I told the boss a few days later when another last minute mission came up that I wanted good directions this time to my destination.
“It will be easy” he said. “The place is out on its own. The only cabin on the only road north of this little town that is in the middle of nowhere. Easy.”
The owner had told us where he hid the key and I was to land, (again, with not much fuel left) and bunk in for the night. The fuel truck driver would be out at first light and we would get the flying done and be heading home before the wind came up in the morning. It was raining at the time but forecast for early morning clearing.
I flew off in the rain and approaching darkness getting to the cabin with not much fuel left, which was good for the work we would be doing but was still a source of anxiety until I actually spotted the cabin. My joy was short lived. The cabin’s roof had apparently collapsed after last winters snow storms. I needn’t worry about finding the key. I would be sleeping in the rain on the front seat of my helicopter. Shit!
It wasn’t more than a week later when another flying job of similar nature came up. “Another roofless cabin, in the middle of F*%*#n’ nowhere?” I asked.
The boss had anticipated my whining and with that in mind would be positioning a truck at the remote site earlier that afternoon.
“Put a couple of jerry cans of fuel in the truck for me, just in case.” I added.
The work we were doing was brush spraying and getting to the job light on fuel meant we could carry more in our spray tanks. The jerry cans were there just in case the piece of crap truck wouldn’t start. At least I would have fuel to fly into the Motel I would be staying at that night. I arrived at dusk and was relieved to see the truck parked as promised. My fuel was on minimums but that was ideal for the next morning, besides I had some spare fuel in the truck.

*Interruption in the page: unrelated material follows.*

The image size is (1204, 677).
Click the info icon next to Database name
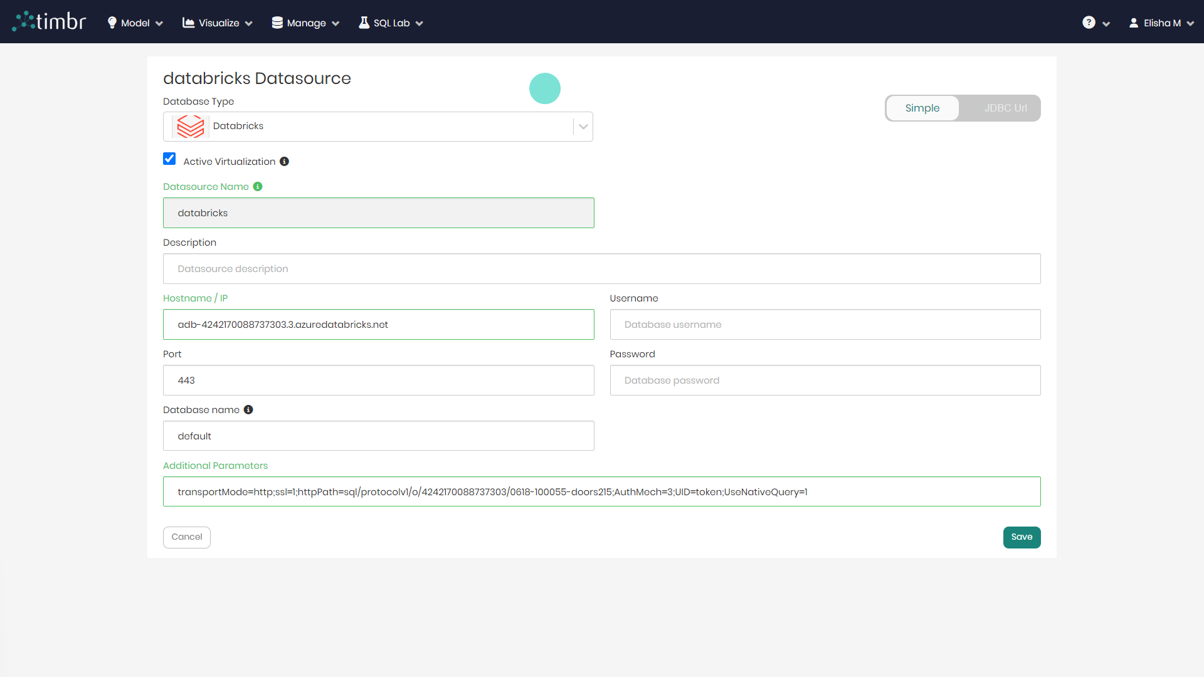pos(248,409)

There turned out to be no jerry cans of fuel in the truck. I looked around the area but no cans were hidden anywhere.
Oh, well no problem as long as the truck started. The truck would never start. As my boss said later,
“I got a ride from your truck all the way over to my Motel, it was hours later when I realized I still had the keys to your truck in my pocket. Sorry about that.” he laughed.
For some reason, I continued to work for the guy. Maybe just to see what else he would come up with. The greenhouse spray white-washing job was a classic. I did it and it went as expected. Nothing but common sense and logic would have prevented us from ever trying to paint greenhouses with a spray helicopter. One hours flying and about 30 hours of scrubbing later convinced me to start looking for another job.
I was sent out to spray a cattle feed lot to kill the fly swarms. No amount of protesting could dissuade the boss from the advance money he had taken to do the job. If you have never seen a stampede in a shit filled feedlot with several hundred cattle running wildly back and forth than you just have not lived. Two passes and I left before the cattle got hurt. I landed with my fly spray mixture back at the base shut down quickly, jumped in my pick up and got outta town before the posse arrived. If nothing else I had managed to learn that move from my boss.
The more I write, the more I remember, and some of the notations in my old logbooks still make me laugh hard reading them 30 years later. Those will be stories for later blogs.